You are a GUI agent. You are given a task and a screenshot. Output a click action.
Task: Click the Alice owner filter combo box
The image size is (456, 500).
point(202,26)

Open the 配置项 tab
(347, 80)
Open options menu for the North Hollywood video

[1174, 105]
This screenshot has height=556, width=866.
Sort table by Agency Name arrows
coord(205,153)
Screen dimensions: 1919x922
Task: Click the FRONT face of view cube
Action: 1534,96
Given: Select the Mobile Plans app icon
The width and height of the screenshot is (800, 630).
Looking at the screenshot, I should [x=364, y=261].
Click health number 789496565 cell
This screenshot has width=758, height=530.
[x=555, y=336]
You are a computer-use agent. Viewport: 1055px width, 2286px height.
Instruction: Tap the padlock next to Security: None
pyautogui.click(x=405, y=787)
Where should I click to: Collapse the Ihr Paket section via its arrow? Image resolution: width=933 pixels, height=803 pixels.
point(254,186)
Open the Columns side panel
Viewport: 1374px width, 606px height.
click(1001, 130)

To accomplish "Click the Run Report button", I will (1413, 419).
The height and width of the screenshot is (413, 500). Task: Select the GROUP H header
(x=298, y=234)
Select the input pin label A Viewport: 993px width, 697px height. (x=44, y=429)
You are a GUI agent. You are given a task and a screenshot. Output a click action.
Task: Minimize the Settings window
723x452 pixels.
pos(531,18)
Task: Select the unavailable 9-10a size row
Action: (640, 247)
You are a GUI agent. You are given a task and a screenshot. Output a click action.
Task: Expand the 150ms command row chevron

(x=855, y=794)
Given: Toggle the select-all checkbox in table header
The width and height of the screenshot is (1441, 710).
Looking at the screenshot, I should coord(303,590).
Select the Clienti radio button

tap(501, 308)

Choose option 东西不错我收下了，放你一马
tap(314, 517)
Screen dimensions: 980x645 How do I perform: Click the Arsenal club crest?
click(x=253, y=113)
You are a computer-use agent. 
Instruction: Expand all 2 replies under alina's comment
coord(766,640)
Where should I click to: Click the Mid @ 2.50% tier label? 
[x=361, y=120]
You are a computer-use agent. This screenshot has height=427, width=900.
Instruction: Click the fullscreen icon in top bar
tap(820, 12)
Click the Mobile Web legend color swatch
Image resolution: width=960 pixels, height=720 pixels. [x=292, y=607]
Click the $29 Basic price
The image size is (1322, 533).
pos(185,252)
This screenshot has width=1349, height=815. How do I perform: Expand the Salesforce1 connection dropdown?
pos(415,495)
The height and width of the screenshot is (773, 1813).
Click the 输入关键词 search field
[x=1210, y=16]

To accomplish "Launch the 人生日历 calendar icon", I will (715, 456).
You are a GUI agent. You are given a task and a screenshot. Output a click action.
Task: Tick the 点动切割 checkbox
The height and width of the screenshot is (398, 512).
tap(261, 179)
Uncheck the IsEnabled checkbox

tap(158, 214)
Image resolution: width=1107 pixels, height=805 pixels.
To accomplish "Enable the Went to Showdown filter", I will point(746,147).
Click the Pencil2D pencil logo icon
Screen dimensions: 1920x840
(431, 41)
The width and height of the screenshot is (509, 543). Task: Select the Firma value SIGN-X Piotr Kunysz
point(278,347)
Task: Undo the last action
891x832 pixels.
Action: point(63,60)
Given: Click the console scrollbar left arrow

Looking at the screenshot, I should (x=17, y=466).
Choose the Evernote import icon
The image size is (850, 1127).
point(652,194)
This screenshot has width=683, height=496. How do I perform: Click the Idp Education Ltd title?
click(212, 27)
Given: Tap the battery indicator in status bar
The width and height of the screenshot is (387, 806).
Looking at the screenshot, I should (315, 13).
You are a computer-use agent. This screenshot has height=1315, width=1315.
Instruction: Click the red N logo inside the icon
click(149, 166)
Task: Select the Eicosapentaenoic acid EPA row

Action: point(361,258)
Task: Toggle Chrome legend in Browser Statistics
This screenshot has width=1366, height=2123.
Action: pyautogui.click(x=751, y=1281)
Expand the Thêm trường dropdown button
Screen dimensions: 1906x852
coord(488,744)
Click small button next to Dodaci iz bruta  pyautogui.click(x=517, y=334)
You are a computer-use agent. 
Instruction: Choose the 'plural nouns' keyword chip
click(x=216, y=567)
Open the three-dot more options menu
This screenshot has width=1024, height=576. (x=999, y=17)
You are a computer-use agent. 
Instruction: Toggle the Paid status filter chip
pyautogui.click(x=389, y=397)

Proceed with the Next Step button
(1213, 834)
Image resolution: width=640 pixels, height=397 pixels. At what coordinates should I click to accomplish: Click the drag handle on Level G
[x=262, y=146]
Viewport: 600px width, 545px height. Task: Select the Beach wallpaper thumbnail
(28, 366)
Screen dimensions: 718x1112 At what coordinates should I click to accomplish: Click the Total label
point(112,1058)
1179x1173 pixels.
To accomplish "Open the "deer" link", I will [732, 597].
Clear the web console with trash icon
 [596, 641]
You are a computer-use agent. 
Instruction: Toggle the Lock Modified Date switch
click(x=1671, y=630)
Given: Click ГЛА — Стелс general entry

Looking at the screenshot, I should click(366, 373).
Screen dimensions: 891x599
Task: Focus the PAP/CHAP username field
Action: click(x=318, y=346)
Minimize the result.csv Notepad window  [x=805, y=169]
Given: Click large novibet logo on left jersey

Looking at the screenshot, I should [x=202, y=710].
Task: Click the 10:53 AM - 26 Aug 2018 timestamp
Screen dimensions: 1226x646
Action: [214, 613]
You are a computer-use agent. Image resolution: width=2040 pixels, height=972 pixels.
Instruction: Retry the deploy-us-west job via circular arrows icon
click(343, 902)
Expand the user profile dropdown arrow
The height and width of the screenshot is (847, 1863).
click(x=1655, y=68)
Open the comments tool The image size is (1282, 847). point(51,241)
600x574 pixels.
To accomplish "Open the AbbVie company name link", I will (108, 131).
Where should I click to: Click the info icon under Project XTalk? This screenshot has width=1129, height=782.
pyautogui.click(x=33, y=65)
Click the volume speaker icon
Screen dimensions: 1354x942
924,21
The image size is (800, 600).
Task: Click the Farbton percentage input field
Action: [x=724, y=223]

◇ ◇ ◇

**What is expected**
Retype the whole of the listing. Nothing may be altered or omitted.

**Exercise solution**
You are a GUI agent. You are given a task and a screenshot. Output a click action.
Task: Click the Alice owner filter combo box
The image size is (456, 500).
point(202,26)

Open the 配置项 tab
(347, 80)
Open options menu for the North Hollywood video

[1174, 105]
This screenshot has height=556, width=866.
Sort table by Agency Name arrows
coord(205,153)
Screen dimensions: 1919x922
Task: Click the FRONT face of view cube
Action: 1534,96
Given: Select the Mobile Plans app icon
The width and height of the screenshot is (800, 630).
Looking at the screenshot, I should [x=364, y=261].
Click health number 789496565 cell
This screenshot has width=758, height=530.
[x=555, y=336]
You are a computer-use agent. Viewport: 1055px width, 2286px height.
Instruction: Tap the padlock next to Security: None
pyautogui.click(x=405, y=787)
Where should I click to: Collapse the Ihr Paket section via its arrow? Image resolution: width=933 pixels, height=803 pixels.
point(254,186)
Open the Columns side panel
Viewport: 1374px width, 606px height.
click(1001, 130)

To accomplish "Click the Run Report button", I will (1413, 419).
The height and width of the screenshot is (413, 500). Task: Select the GROUP H header
(x=298, y=234)
Select the input pin label A Viewport: 993px width, 697px height. (x=44, y=429)
You are a GUI agent. You are given a task and a screenshot. Output a click action.
Task: Minimize the Settings window
723x452 pixels.
pos(531,18)
Task: Select the unavailable 9-10a size row
Action: (640, 247)
You are a GUI agent. You are given a task and a screenshot. Output a click action.
Task: Expand the 150ms command row chevron

(x=855, y=794)
Given: Toggle the select-all checkbox in table header
The width and height of the screenshot is (1441, 710).
Looking at the screenshot, I should coord(303,590).
Select the Clienti radio button

tap(501, 308)

Choose option 东西不错我收下了，放你一马
tap(314, 517)
Screen dimensions: 980x645 How do I perform: Click the Arsenal club crest?
click(x=253, y=113)
You are a computer-use agent. 
Instruction: Expand all 2 replies under alina's comment
coord(766,640)
Where should I click to: Click the Mid @ 2.50% tier label? 
[x=361, y=120]
You are a computer-use agent. This screenshot has height=427, width=900.
Instruction: Click the fullscreen icon in top bar
tap(820, 12)
Click the Mobile Web legend color swatch
Image resolution: width=960 pixels, height=720 pixels. [x=292, y=607]
Click the $29 Basic price
The image size is (1322, 533).
pos(185,252)
This screenshot has width=1349, height=815. How do I perform: Expand the Salesforce1 connection dropdown?
pos(415,495)
The height and width of the screenshot is (773, 1813).
Click the 输入关键词 search field
[x=1210, y=16]

To accomplish "Launch the 人生日历 calendar icon", I will (715, 456).
You are a GUI agent. You are given a task and a screenshot. Output a click action.
Task: Tick the 点动切割 checkbox
The height and width of the screenshot is (398, 512).
tap(261, 179)
Uncheck the IsEnabled checkbox

tap(158, 214)
Image resolution: width=1107 pixels, height=805 pixels.
To accomplish "Enable the Went to Showdown filter", I will point(746,147).
Click the Pencil2D pencil logo icon
Screen dimensions: 1920x840
(431, 41)
The width and height of the screenshot is (509, 543). Task: Select the Firma value SIGN-X Piotr Kunysz
point(278,347)
Task: Undo the last action
891x832 pixels.
Action: point(63,60)
Given: Click the console scrollbar left arrow

Looking at the screenshot, I should (x=17, y=466).
Choose the Evernote import icon
The image size is (850, 1127).
point(652,194)
This screenshot has width=683, height=496. How do I perform: Click the Idp Education Ltd title?
click(212, 27)
Given: Tap the battery indicator in status bar
The width and height of the screenshot is (387, 806).
Looking at the screenshot, I should (315, 13).
You are a computer-use agent. This screenshot has height=1315, width=1315.
Instruction: Click the red N logo inside the icon
click(149, 166)
Task: Select the Eicosapentaenoic acid EPA row

Action: point(361,258)
Task: Toggle Chrome legend in Browser Statistics
This screenshot has width=1366, height=2123.
Action: pyautogui.click(x=751, y=1281)
Expand the Thêm trường dropdown button
Screen dimensions: 1906x852
coord(488,744)
Click small button next to Dodaci iz bruta  pyautogui.click(x=517, y=334)
You are a computer-use agent. 
Instruction: Choose the 'plural nouns' keyword chip
click(x=216, y=567)
Open the three-dot more options menu
This screenshot has width=1024, height=576. (x=999, y=17)
You are a computer-use agent. 
Instruction: Toggle the Paid status filter chip
pyautogui.click(x=389, y=397)

Proceed with the Next Step button
(1213, 834)
Image resolution: width=640 pixels, height=397 pixels. At what coordinates should I click to accomplish: Click the drag handle on Level G
[x=262, y=146]
Viewport: 600px width, 545px height. Task: Select the Beach wallpaper thumbnail
(28, 366)
Screen dimensions: 718x1112 At what coordinates should I click to accomplish: Click the Total label
point(112,1058)
1179x1173 pixels.
To accomplish "Open the "deer" link", I will [732, 597].
Clear the web console with trash icon
 [596, 641]
You are a computer-use agent. 
Instruction: Toggle the Lock Modified Date switch
click(x=1671, y=630)
Given: Click ГЛА — Стелс general entry

Looking at the screenshot, I should click(366, 373).
Screen dimensions: 891x599
Task: Focus the PAP/CHAP username field
Action: click(x=318, y=346)
Minimize the result.csv Notepad window  [x=805, y=169]
Given: Click large novibet logo on left jersey

Looking at the screenshot, I should [x=202, y=710].
Task: Click the 10:53 AM - 26 Aug 2018 timestamp
Screen dimensions: 1226x646
Action: [214, 613]
You are a computer-use agent. Image resolution: width=2040 pixels, height=972 pixels.
Instruction: Retry the deploy-us-west job via circular arrows icon
click(343, 902)
Expand the user profile dropdown arrow
The height and width of the screenshot is (847, 1863).
click(x=1655, y=68)
Open the comments tool The image size is (1282, 847). point(51,241)
600x574 pixels.
To accomplish "Open the AbbVie company name link", I will (108, 131).
Where should I click to: Click the info icon under Project XTalk? This screenshot has width=1129, height=782.
pyautogui.click(x=33, y=65)
Click the volume speaker icon
Screen dimensions: 1354x942
924,21
The image size is (800, 600).
Task: Click the Farbton percentage input field
Action: [x=724, y=223]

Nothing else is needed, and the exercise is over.